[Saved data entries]
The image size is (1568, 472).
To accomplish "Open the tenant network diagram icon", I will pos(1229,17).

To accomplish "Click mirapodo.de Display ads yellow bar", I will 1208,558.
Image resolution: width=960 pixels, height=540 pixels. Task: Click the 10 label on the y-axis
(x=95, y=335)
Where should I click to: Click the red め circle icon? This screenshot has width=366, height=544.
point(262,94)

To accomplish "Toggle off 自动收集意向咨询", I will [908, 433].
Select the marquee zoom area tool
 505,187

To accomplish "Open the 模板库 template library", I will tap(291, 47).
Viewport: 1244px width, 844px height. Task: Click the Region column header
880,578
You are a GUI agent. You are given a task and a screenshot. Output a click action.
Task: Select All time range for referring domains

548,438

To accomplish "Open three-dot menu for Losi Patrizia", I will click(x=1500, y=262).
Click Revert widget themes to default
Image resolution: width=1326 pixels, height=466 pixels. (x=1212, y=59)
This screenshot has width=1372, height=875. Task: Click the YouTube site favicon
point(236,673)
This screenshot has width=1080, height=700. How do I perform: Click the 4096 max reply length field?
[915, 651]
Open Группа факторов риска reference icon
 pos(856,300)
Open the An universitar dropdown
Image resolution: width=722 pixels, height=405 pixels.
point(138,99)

● **YOUR ASSIGNMENT**: So that nothing differs from the original, transcribe all of the records above.

● **ANSWER BOX**:
The image size is (1568, 472).
To accomplish "Open the tenant network diagram icon", I will pos(1229,17).

To accomplish "Click mirapodo.de Display ads yellow bar", I will 1208,558.
Image resolution: width=960 pixels, height=540 pixels. Task: Click the 10 label on the y-axis
(x=95, y=335)
Where should I click to: Click the red め circle icon? This screenshot has width=366, height=544.
point(262,94)

To accomplish "Toggle off 自动收集意向咨询", I will [908, 433].
Select the marquee zoom area tool
 505,187

To accomplish "Open the 模板库 template library", I will tap(291, 47).
Viewport: 1244px width, 844px height. Task: Click the Region column header
880,578
You are a GUI agent. You are given a task and a screenshot. Output a click action.
Task: Select All time range for referring domains

548,438

To accomplish "Open three-dot menu for Losi Patrizia", I will click(x=1500, y=262).
Click Revert widget themes to default
Image resolution: width=1326 pixels, height=466 pixels. (x=1212, y=59)
This screenshot has width=1372, height=875. Task: Click the YouTube site favicon
point(236,673)
This screenshot has width=1080, height=700. How do I perform: Click the 4096 max reply length field?
[915, 651]
Open Группа факторов риска reference icon
 pos(856,300)
Open the An universitar dropdown
Image resolution: width=722 pixels, height=405 pixels.
point(138,99)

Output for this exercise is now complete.